Records for the task:
○ ○ ○ ○ ○ ○ ○
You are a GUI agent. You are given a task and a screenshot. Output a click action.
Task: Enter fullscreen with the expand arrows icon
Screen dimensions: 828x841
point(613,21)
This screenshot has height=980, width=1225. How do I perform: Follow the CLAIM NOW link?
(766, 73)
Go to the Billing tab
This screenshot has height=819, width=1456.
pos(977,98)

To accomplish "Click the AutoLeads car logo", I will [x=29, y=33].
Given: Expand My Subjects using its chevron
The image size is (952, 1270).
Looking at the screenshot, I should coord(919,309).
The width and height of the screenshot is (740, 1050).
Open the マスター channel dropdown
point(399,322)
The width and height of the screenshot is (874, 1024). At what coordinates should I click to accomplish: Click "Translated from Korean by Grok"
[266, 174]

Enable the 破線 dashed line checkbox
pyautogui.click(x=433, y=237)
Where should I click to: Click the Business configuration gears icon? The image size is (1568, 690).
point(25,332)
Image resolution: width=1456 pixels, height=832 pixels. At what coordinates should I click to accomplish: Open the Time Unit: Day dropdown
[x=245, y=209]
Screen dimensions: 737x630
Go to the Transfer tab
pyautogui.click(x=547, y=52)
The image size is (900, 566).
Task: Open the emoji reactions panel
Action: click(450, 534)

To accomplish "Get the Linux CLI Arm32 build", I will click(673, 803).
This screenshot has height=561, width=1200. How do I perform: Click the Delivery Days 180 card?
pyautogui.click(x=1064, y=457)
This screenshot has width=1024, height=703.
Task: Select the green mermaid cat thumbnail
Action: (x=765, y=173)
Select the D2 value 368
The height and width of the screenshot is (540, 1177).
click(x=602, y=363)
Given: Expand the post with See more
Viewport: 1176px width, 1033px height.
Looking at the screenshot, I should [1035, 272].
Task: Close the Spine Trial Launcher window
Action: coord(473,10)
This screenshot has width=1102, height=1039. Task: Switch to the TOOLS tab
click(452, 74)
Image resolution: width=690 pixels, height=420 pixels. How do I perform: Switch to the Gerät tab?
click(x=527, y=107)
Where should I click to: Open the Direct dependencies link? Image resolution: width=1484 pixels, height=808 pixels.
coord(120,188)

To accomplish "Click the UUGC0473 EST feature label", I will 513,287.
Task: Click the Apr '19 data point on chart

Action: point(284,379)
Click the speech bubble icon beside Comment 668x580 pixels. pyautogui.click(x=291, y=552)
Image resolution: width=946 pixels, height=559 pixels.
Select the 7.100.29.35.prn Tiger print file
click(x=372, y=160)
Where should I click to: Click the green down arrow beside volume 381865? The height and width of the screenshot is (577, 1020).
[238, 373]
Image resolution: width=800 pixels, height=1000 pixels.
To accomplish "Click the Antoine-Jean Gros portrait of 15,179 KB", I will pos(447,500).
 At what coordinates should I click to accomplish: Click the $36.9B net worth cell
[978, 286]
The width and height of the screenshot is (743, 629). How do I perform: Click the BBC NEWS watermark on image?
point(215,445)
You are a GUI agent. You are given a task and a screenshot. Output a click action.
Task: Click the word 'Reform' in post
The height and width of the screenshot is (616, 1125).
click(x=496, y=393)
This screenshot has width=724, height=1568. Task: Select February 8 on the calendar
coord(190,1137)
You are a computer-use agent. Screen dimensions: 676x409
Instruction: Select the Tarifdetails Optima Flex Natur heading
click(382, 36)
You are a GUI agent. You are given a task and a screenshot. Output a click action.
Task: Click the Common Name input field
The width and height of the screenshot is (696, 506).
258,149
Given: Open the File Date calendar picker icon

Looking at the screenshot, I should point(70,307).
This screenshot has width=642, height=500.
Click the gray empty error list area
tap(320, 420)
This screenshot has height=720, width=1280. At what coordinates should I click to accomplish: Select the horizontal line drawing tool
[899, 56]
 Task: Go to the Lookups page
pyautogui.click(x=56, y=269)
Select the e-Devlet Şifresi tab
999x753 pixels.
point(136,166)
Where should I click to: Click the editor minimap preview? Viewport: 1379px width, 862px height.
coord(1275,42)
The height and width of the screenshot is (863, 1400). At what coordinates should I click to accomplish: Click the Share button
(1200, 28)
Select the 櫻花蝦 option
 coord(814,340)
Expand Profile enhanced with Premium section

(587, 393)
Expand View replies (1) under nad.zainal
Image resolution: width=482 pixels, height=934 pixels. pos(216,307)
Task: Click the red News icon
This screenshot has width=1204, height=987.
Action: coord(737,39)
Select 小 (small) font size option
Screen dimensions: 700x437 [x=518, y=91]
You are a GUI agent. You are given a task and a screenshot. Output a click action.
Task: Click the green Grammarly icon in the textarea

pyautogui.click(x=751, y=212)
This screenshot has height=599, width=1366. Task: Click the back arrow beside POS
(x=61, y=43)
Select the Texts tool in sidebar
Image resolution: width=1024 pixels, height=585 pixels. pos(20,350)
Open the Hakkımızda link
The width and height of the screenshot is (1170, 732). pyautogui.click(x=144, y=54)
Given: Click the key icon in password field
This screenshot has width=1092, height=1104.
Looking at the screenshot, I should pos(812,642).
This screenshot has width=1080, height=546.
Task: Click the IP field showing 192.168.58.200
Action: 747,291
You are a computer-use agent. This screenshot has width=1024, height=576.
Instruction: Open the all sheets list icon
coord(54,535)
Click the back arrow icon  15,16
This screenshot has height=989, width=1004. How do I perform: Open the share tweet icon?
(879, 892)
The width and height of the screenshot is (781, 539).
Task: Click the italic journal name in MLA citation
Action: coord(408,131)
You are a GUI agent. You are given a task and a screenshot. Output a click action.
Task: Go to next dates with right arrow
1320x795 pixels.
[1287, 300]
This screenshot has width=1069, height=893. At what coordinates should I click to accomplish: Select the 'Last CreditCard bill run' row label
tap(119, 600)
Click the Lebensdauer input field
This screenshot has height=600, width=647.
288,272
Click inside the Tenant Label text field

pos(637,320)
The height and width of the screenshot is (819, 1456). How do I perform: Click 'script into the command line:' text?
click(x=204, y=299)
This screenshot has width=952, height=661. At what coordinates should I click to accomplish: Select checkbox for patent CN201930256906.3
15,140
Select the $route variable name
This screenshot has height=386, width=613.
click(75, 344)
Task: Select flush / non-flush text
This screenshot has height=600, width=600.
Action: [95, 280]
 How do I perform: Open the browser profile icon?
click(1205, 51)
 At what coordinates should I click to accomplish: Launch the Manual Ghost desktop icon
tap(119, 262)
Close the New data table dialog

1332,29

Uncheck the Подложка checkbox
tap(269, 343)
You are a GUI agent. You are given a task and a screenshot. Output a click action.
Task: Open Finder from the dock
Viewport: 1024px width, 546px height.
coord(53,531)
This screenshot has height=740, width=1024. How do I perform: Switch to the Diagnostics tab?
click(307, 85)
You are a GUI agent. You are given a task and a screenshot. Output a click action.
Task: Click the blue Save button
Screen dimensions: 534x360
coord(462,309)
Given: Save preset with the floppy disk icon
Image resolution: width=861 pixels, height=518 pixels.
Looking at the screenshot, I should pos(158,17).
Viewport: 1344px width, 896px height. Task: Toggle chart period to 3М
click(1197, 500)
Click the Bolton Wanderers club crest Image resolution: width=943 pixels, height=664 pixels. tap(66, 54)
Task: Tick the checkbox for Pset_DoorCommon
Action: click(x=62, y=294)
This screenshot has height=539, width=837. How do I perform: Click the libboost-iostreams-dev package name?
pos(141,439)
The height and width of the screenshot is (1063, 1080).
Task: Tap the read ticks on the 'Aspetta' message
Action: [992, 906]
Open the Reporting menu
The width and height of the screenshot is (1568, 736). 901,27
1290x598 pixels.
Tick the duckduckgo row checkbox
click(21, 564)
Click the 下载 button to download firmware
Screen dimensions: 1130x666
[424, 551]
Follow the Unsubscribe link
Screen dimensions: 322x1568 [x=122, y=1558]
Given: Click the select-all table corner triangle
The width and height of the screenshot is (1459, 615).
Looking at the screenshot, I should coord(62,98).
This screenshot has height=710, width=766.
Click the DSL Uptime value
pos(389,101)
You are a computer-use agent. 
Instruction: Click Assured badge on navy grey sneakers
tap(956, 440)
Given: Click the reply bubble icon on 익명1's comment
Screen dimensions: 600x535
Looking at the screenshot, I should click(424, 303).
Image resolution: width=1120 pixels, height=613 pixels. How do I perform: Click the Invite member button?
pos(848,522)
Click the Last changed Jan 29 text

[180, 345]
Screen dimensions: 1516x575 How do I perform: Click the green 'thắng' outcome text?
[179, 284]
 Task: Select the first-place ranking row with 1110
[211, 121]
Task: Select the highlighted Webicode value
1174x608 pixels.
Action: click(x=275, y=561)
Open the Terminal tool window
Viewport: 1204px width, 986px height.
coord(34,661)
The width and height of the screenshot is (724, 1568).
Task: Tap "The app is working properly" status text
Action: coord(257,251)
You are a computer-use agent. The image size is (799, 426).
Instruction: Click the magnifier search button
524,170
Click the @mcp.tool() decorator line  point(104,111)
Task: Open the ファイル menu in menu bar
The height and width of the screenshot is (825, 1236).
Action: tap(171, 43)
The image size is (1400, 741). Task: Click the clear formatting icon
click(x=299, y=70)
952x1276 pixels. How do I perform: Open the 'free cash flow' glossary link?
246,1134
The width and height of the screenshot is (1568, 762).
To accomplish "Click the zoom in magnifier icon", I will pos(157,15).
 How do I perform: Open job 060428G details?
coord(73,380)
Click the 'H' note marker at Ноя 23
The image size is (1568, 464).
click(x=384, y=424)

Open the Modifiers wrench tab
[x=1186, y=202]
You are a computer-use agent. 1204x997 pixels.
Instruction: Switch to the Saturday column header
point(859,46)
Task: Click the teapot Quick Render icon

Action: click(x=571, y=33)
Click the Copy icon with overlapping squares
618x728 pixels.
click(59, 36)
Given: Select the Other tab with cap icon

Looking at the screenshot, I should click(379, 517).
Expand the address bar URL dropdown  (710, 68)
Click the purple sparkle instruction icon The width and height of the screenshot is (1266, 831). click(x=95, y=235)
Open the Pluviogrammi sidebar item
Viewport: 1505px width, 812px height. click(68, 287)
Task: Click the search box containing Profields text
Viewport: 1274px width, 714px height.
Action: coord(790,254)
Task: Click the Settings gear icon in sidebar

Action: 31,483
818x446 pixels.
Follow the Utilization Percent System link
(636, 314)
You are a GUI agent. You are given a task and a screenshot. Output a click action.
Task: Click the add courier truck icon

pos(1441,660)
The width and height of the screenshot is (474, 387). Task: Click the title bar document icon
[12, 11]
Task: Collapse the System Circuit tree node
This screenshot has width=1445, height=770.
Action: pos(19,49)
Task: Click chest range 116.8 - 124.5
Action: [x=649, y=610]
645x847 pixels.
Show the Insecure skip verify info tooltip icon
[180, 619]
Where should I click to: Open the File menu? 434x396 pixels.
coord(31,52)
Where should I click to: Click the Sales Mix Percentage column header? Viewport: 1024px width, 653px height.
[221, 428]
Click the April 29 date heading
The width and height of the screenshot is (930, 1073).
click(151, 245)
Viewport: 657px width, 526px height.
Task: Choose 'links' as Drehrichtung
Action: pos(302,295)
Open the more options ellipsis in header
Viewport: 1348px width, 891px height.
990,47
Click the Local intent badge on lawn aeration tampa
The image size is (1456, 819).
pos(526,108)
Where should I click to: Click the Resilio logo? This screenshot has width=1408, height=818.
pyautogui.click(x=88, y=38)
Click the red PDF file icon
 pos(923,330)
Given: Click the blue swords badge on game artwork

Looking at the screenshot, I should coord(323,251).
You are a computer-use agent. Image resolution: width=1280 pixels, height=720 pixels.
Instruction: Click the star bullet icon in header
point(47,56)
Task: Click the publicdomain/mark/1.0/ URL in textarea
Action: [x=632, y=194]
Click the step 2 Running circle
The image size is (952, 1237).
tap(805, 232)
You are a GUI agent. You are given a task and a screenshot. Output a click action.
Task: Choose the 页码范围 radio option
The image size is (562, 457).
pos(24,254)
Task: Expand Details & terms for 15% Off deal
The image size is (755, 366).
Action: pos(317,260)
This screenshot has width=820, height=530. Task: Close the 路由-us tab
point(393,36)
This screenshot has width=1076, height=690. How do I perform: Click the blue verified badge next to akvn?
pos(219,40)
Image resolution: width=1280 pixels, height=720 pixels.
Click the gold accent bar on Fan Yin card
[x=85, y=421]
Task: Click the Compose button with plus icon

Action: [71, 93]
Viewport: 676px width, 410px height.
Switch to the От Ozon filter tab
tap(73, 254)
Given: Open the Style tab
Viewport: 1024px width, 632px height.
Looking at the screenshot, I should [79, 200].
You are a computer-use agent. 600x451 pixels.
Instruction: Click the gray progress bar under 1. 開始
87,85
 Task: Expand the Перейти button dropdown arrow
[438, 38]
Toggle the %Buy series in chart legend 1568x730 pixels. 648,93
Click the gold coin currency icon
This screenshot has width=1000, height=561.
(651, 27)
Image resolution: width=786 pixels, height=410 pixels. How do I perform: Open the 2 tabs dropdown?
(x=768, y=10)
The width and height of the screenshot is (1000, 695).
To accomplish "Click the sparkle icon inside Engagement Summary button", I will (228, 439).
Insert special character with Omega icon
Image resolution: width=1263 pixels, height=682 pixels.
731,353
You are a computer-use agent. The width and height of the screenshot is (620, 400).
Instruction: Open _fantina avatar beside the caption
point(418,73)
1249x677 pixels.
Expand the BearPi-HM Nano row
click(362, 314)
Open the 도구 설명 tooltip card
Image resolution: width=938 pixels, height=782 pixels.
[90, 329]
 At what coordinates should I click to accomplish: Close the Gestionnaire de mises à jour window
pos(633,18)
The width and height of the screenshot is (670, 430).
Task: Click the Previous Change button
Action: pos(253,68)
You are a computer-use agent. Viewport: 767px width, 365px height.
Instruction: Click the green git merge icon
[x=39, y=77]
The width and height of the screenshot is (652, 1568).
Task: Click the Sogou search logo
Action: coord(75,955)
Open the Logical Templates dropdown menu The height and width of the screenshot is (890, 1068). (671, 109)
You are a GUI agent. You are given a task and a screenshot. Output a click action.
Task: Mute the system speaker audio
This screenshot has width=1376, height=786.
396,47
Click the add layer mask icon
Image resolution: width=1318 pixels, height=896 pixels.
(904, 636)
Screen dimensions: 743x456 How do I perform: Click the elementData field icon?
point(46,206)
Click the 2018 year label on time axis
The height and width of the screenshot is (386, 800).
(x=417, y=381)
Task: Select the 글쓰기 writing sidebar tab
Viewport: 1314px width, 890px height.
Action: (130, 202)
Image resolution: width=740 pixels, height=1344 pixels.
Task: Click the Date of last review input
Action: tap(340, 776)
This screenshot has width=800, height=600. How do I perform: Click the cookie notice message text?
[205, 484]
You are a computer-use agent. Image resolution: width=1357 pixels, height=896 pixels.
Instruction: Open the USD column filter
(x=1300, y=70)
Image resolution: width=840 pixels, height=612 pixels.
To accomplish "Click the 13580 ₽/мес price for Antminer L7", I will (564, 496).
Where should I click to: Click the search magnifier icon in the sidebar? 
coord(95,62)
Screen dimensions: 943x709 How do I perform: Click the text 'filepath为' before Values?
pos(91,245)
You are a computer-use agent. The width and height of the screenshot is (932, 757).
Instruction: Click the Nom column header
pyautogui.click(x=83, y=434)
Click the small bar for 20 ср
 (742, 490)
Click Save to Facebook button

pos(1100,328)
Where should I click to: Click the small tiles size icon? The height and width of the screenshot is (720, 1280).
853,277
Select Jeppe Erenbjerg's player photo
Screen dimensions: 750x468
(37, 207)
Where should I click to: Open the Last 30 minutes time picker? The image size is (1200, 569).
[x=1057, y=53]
○ ○ ○ ○ ○ ○ ○
Exercise prompt: All lines in the data above from the one with "Click the Last changed Jan 29 text" through the one with "Task: Select the highlighted Webicode value" must be repeated exactly, and no others.

Task output:
Click the Last changed Jan 29 text

[180, 345]
Screen dimensions: 1516x575 How do I perform: Click the green 'thắng' outcome text?
[179, 284]
 Task: Select the first-place ranking row with 1110
[211, 121]
Task: Select the highlighted Webicode value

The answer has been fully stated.